First-principles and machine learning investigation of the structural and optoelectronic properties of dodecaphenylyne: a novel carbon allotrope

Abstract

We report the computational discovery and characterization of Dodecaphenylyne (DP), a novel carbon allotrope with a unique geometric structure. The structural, dynamic, mechanical, electronic, and optical properties of DP were evaluated using density functional theory (DFT) and a machine learning interatomic potential trained specifically for this material. The formation energy of −7.98 eV per atom indicates high dynamic stability, further supported by the absence of imaginary phonon modes and the preservation of structural integrity up to 1000 K in ab initio molecular dynamics (AIMD) simulations. Both DFT and AIMD simulations were performed within the generalized gradient approximation using the PBE functional. Mechanical analysis reveals high in-plane stiffness with directional dependence: Young's modulus values of 469.09 GPa and 600.41 GPa along the x and y directions, respectively. Electronic band structure and projected density of states analyses confirm the DP semiconducting character.
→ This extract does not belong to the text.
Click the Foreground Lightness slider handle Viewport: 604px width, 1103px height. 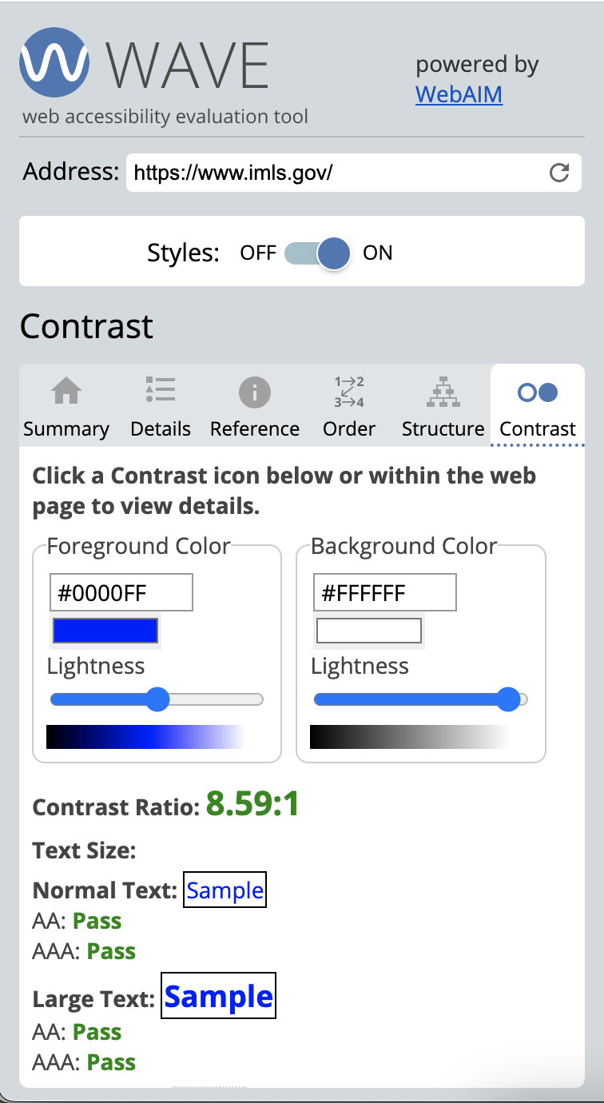pos(157,699)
Calculations of carrier mobility using the deformation potential theory reveal pronounced anisotropy, with maximum values reaching up to 30.6 × 10⁴ cm² V⁻¹ s⁻¹ (electrons, e) and 8.4 × 10⁴ cm² V⁻¹ s⁻¹ (holes, h), much higher than the observed for other 2D materials. DP also exhibits anisotropic optical absorption in the visible and ultraviolet spectrum, highlighting its potential for optoelectronic applications.